- Born: 1882 Bogoslov, Bulgaria
- Died: November 17, 1922
- Organization(s): IMARO, IMRO

= Velin Alaykov =

Velin Alaykov (Велин Алайков) was a Bulgarian revolutionary, a worker of the Internal Macedonian-Adrianople Revolutionary Organization (IMARO) and the Internal Macedonian Revolutionary Organization (IMRO).

==Biography==
Alaykov was born in 1882 in the village of Bogoslov, Kyustendil district. He studied in his village and then in the smithery school in Samokov, where he participated in the secret revolutionary section “Trayko Kitanchev”, under the supervision of Nikola Dechev. Before he finished his schooling, in 1900 Alaykov entered the revolutionary band of Argir Manasiev operating in the area of Gevgelija. During 1902 Alaykov was a freedom fighter in the area of Kratovo with the revolutionary band of Dime Berbercheto, and in the period 1904-1905 he operated in Kochansko with the revolutionary band of Krastyo Balgariyata.

At the end of 1906 Alaykov returned in Bulgaria and enrolled the Bulgarian army. He finished the Military school in Sofia and was promoted to senior sergeant. He participated in the wars for Bulgarian national unification during the period 1912-1918 and was rewarded two medals for bravery “Za hrabrost”. After the First World War he settled in Kyustendil when he took part in the activity of IMRO, that was reorganized by Todor Aleksandrov, and became a local chief of the organization in Kyustendil. He was responsible for the supply of weapons and logistics for the revolutionary bands on their way to Vardar Macedonia.

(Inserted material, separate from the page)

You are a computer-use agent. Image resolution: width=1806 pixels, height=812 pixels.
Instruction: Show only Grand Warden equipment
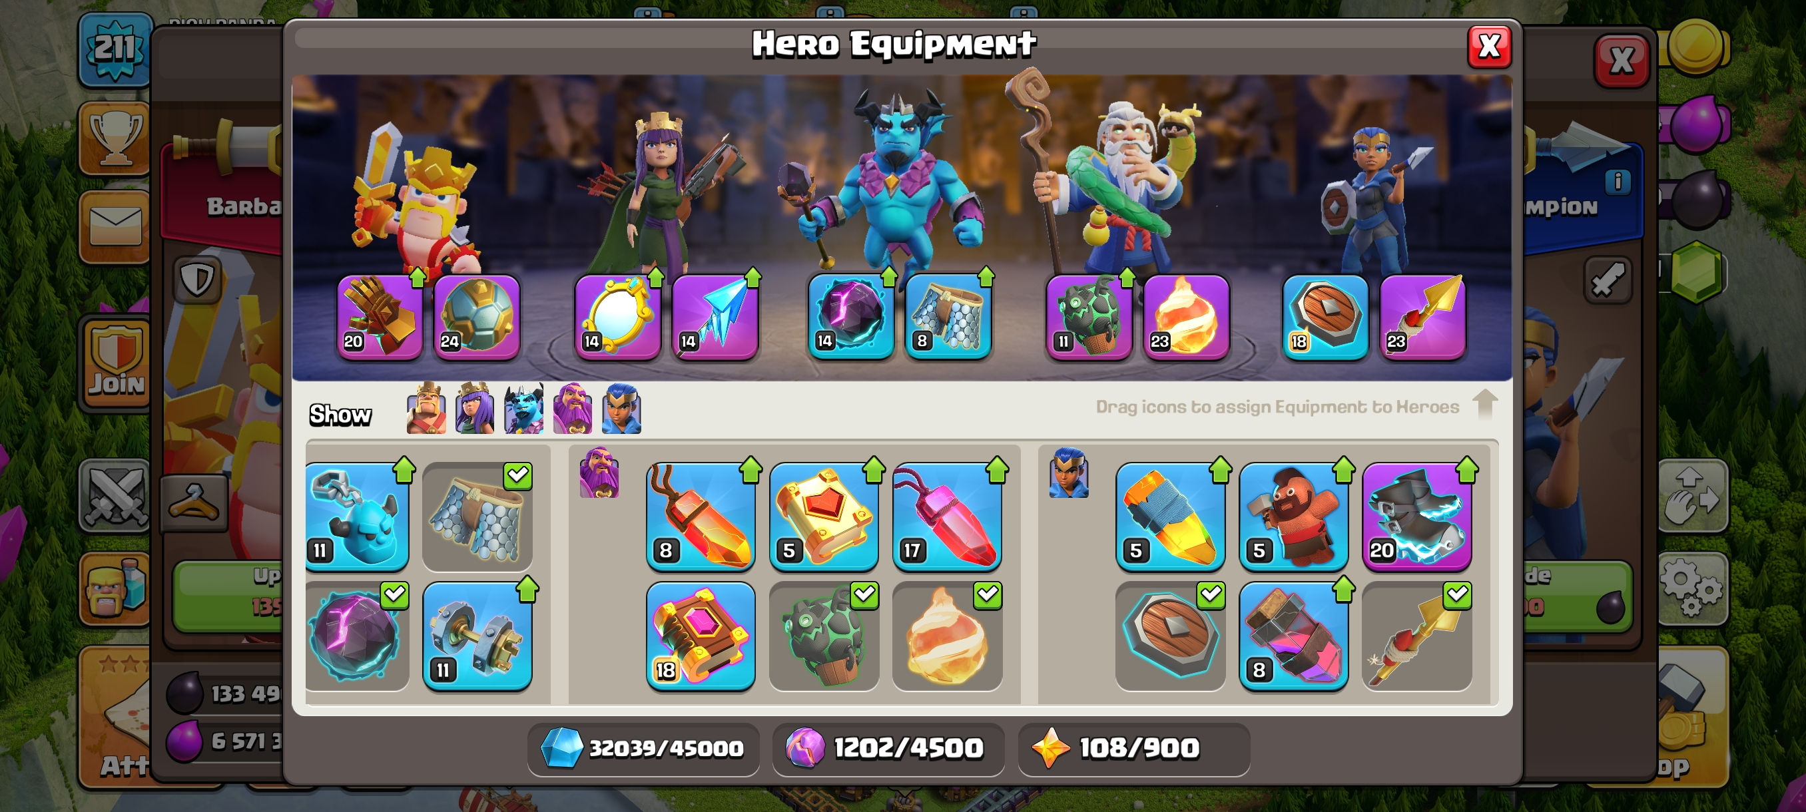click(x=572, y=408)
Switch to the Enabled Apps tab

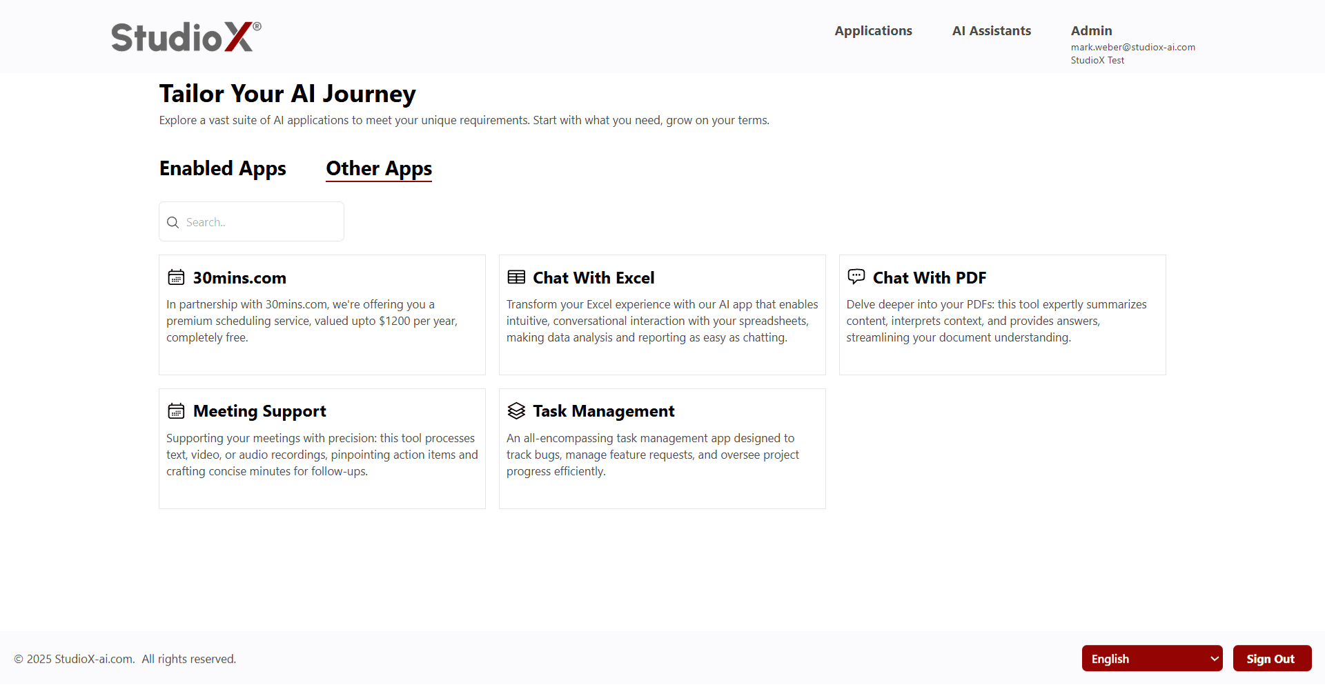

In 1920 Alaykov was chosen president of the Union of Reserve Sergeants in Kyustendil. He participated in the negotiations between the IMRO and the hostile government of Aleksandar Stamboliyski, but during the negotiations he was killed by a member of the federalist organization Grigor Tsiklev. As a result of this murder, IMRO conducted what is known as the Kyustendil action.